#### [GIVEN TASK]
Reproduce verbatim the lines from the one containing "Click the 'Densitate = 983.2 kg/m³' text" through the final line, both included.
============================================================
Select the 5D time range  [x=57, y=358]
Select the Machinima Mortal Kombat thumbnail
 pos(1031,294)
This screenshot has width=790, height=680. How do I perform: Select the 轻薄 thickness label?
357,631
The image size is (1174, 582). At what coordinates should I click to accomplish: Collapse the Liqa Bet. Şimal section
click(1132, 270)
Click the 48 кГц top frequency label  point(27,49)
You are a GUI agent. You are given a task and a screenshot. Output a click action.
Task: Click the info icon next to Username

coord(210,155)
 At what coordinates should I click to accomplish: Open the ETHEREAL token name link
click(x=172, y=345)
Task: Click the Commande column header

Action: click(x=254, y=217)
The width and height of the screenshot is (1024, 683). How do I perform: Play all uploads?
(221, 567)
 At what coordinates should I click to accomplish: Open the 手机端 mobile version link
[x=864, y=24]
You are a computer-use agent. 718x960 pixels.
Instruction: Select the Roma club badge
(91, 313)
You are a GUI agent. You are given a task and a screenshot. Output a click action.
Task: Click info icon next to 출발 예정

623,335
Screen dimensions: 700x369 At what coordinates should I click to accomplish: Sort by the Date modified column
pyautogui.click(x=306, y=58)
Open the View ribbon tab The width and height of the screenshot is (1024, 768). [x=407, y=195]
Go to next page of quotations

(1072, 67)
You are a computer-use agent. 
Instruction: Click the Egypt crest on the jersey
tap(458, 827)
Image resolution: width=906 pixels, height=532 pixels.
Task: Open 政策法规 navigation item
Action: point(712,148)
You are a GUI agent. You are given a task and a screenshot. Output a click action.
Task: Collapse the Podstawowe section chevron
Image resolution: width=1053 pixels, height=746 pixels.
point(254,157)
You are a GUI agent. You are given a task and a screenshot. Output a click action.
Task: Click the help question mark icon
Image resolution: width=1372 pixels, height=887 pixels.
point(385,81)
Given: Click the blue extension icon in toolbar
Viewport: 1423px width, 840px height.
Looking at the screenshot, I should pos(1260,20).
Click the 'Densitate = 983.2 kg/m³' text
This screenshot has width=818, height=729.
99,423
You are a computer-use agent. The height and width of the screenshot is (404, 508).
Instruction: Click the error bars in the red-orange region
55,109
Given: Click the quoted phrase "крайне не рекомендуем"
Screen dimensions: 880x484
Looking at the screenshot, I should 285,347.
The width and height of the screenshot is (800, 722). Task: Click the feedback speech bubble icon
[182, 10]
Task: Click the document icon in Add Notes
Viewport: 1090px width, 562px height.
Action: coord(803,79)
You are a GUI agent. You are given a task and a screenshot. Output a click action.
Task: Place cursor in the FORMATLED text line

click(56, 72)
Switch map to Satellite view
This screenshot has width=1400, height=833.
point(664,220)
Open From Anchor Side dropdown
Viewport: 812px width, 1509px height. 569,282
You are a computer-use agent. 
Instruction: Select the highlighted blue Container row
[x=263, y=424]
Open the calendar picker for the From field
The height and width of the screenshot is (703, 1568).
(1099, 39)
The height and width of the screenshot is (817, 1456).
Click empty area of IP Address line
============================================================
#### [RESULT]
Click the 'Densitate = 983.2 kg/m³' text
This screenshot has width=818, height=729.
99,423
You are a computer-use agent. The height and width of the screenshot is (404, 508).
Instruction: Click the error bars in the red-orange region
55,109
Given: Click the quoted phrase "крайне не рекомендуем"
Screen dimensions: 880x484
Looking at the screenshot, I should 285,347.
The width and height of the screenshot is (800, 722). Task: Click the feedback speech bubble icon
[182, 10]
Task: Click the document icon in Add Notes
Viewport: 1090px width, 562px height.
Action: coord(803,79)
You are a GUI agent. You are given a task and a screenshot. Output a click action.
Task: Place cursor in the FORMATLED text line

click(56, 72)
Switch map to Satellite view
This screenshot has width=1400, height=833.
point(664,220)
Open From Anchor Side dropdown
Viewport: 812px width, 1509px height. 569,282
You are a computer-use agent. 
Instruction: Select the highlighted blue Container row
[x=263, y=424]
Open the calendar picker for the From field
The height and width of the screenshot is (703, 1568).
(1099, 39)
The height and width of the screenshot is (817, 1456).
Click empty area of IP Address line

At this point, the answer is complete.